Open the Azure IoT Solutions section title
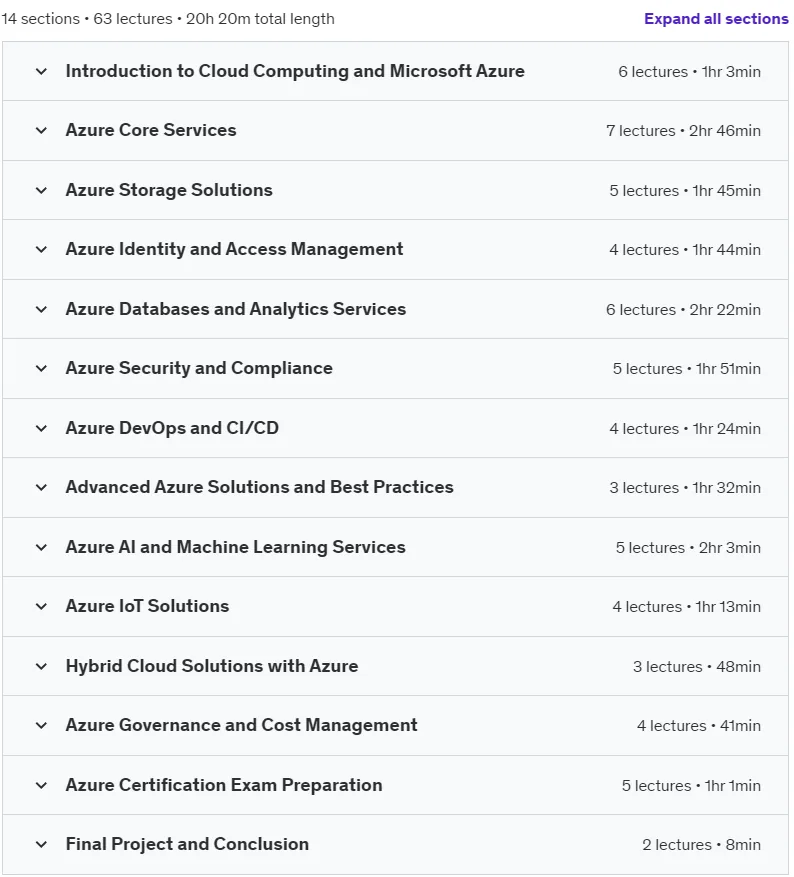The width and height of the screenshot is (794, 877). point(147,606)
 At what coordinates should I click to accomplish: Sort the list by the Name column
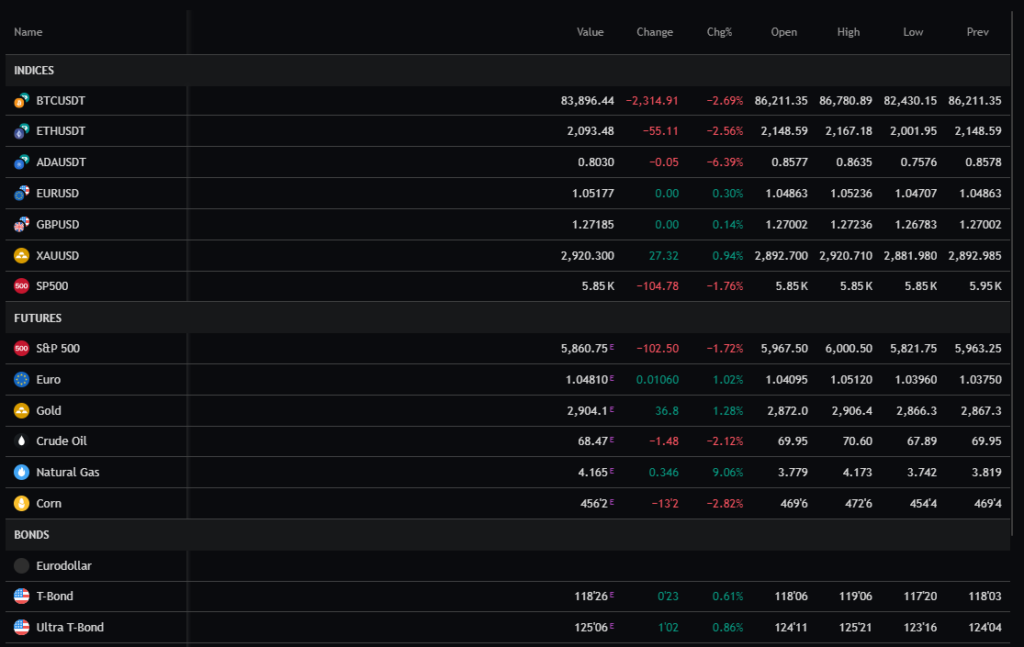pos(27,31)
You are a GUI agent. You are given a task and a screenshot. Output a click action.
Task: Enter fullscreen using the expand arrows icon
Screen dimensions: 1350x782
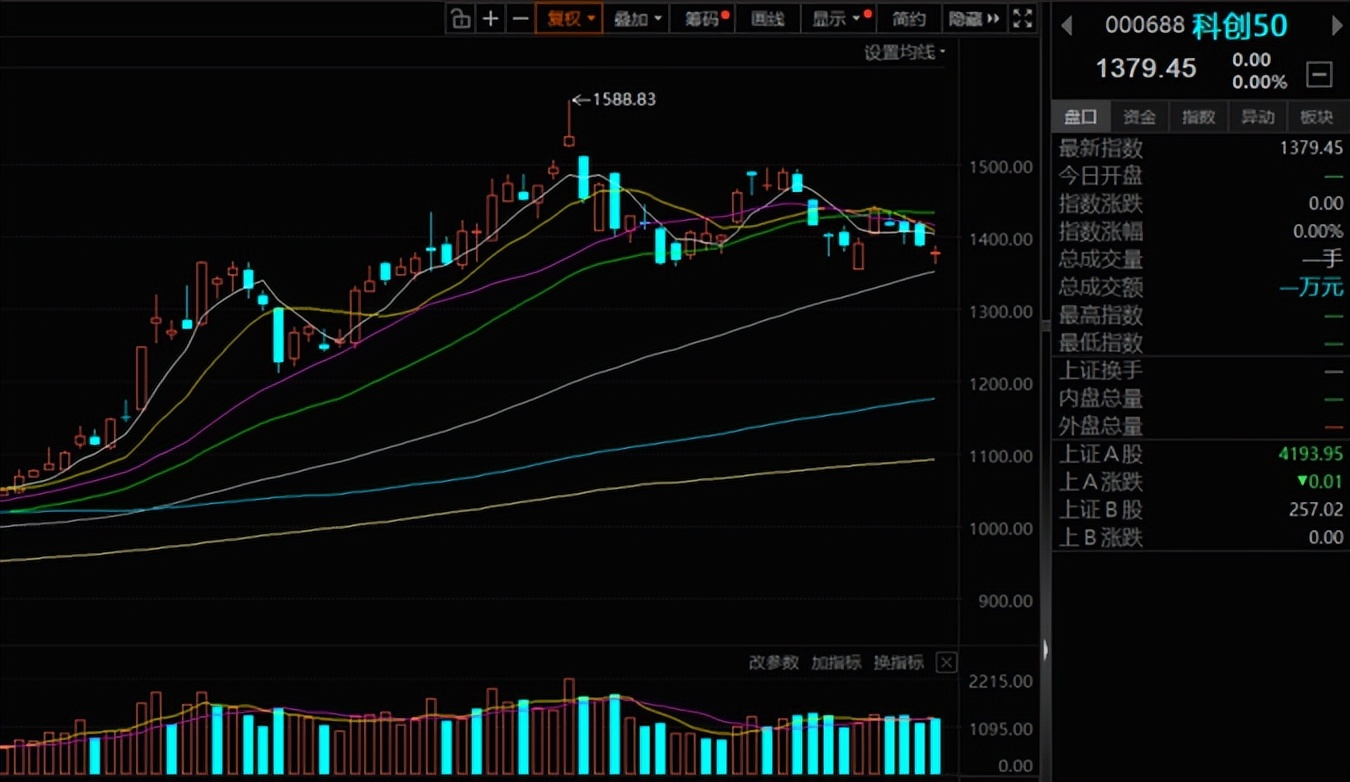point(1022,18)
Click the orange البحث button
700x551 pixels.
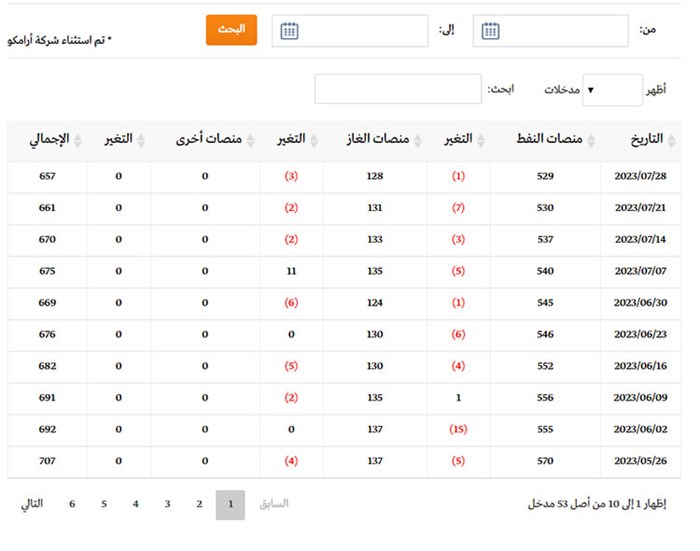(231, 30)
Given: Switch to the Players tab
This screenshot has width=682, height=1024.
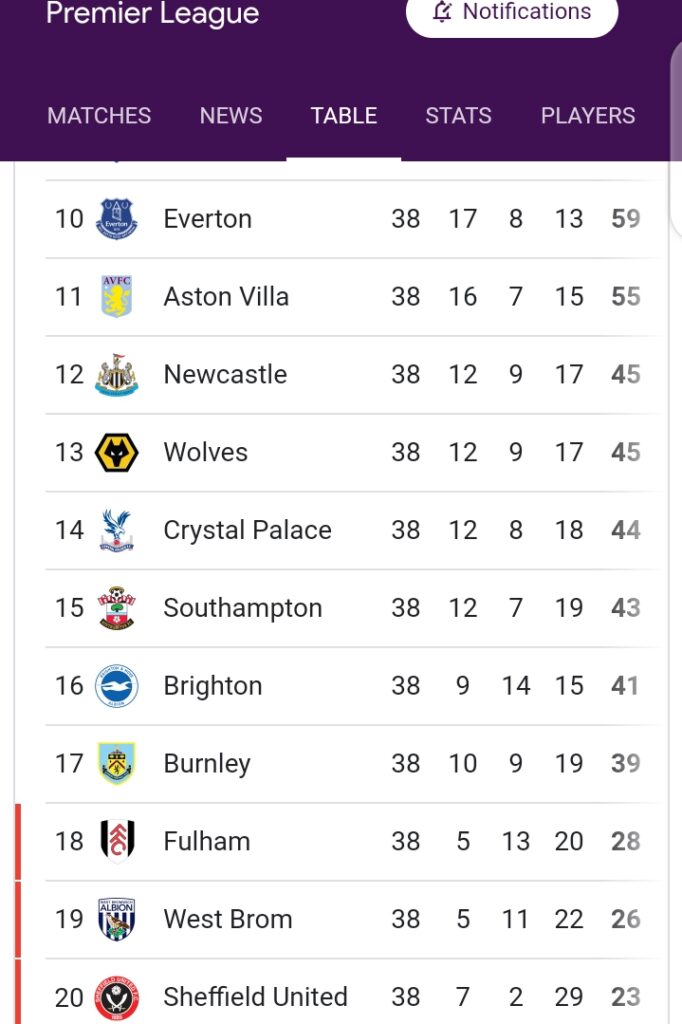Looking at the screenshot, I should click(588, 116).

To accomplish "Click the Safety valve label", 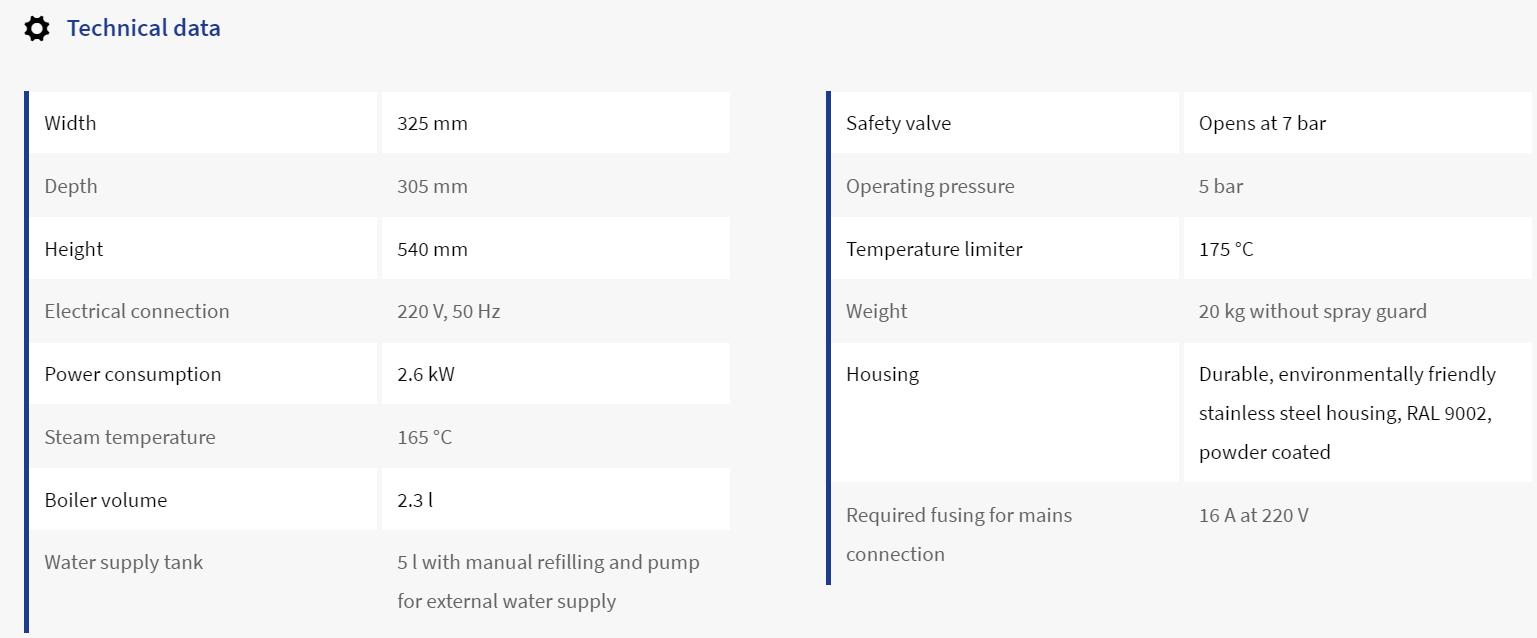I will [898, 123].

What to work on:
Pictures stay out. Print the lines of the records above exactly, from the first through the one with "You are a GUI".

Solution for this exercise:
Open the Azure IoT Solutions section title
The width and height of the screenshot is (794, 877). point(147,606)
 At what coordinates should I click to accomplish: Sort the list by the Name column
pos(27,31)
You are a GUI agent. You are given a task and a screenshot. Output a click action.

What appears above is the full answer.